## Text extract:
Northwest Christian University
Undergraduate  
Adult Degree  
Graduate  

Senior Qualifies for Speech Nationals

Release Date: Tuesday, October 25, 2011

EUGENE, Oregon - One year ago, Peter Norland started his career as a competitive public speaker with a splash. Two weeks ago, he went back in the water like a cannonball.

Last year, Norland traveled to his first speech and debate tournament at Linfield College and took first place in novice persuasive speaking, an impressive finish for a first-timer. This month, the Northwest Christian University Speakin' Beacons took four competitors to the annual Steve Hunt Classic speech and debate tournament at Lewis and Clark College in Tigard. Canby sophomore Eric Fromm entered persuasive speaking in junior division and finished second, demonstrating his potential and the promise of future greatness. But it was Norland's performance in dramatic interpretation that put NCU on the map in a whole new way.

In his first attempt at oral interpretation of literature, Norland competed in the open division, against competitors from the College of Idaho, George Fox University, and the University of Mississippi. Many of the competitors had up to ten years' experience in this event. When the judging was finished and the results were in, Norland edged out all but one of his rivals, placing second overall. Because of the tournament's size, a finish in the top three in open division qualified Norland to enter his dramatic interpretation in the National Forensic Association's national championship tournament, held this year at Ohio University in Athens, Ohio. He is the first NCU forensics competitor to make it to nationals.

## Extracted entries:
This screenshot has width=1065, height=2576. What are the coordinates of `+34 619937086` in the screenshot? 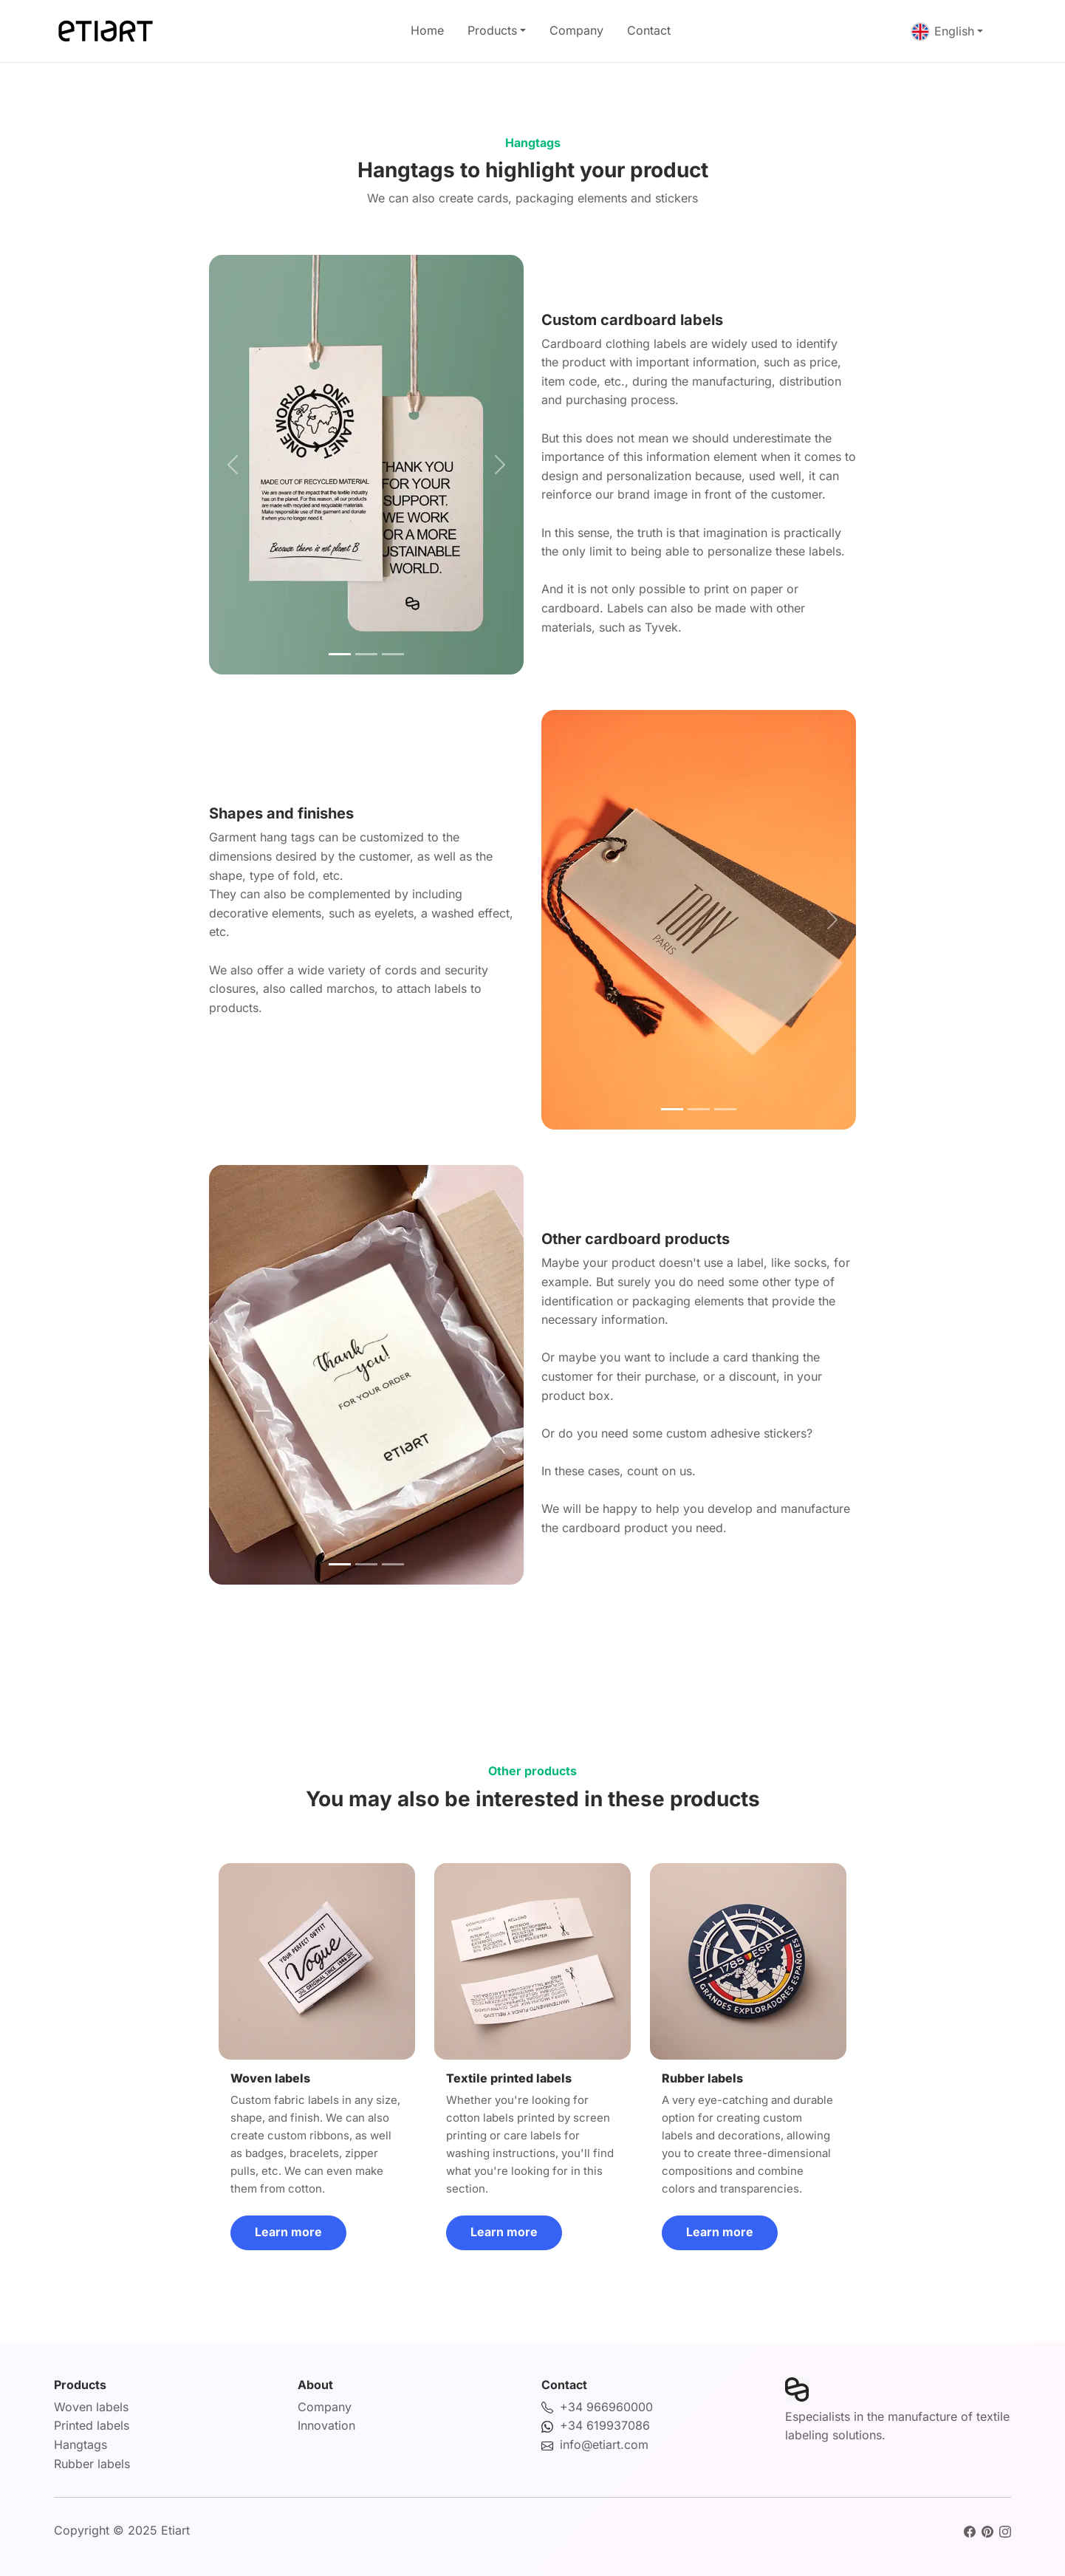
---
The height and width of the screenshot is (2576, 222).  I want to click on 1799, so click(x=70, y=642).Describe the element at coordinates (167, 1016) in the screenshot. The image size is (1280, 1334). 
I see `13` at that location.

## Complete the following:
[A] Using the news release on Peter Norland, answer each question:
(i) At which college was Norland's first speech and debate tournament, and what did he win there?
(ii) Where was the Steve Hunt Classic held?
(iii) Where is this year's National Forensic Association national championship tournament held?
[B] Can you pick up the news release on Peter Norland's qualification for speech nationals and continue it from its final sentence?
The records come from a separate source, unrelated to the news release.

## Responses in order:
[A]
(i) Linfield College; first place in novice persuasive speaking.
(ii) At Lewis and Clark College in Tigard.
(iii) At Ohio University in Athens, Ohio.

[B]
Norland's piece is Big River, a musical adaptation of Mark Twain's The Adventures of Huckleberry Finn, which was first staged on Broadway in 1985, winning the Best Musical Tony. It was revived in 2003 by Deaf West Theatre in a new production featuring deaf performers who delivered the lines and lyrics in American Sign Language (ASL). Norland, who is fluent in ASL, performs Huck Finn as a hearing person, delivers Jim's lines in ASL, and sings excerpts from the songs, to depict for audiences the growing relationship between two companions who are "together, but worlds apart," as a lyric explains.

Powerful speaking skills have set apart NCU graduates since the school's earliest days. The School of Oratory, headed up by David Kellems, began training student speakers at Eugene Divinity School in the eighteen hundreds, and ever since that time, the NCU Communication program has trained students in rhetorical effectiveness in furtherance of all three parts of the school's mission statement: integration of excellent academic programs, a foundation in the Christian faith, and a focus on teaching leadership and ethics.

Contact:
Doyle Srader (dsrader@nwcu.edu)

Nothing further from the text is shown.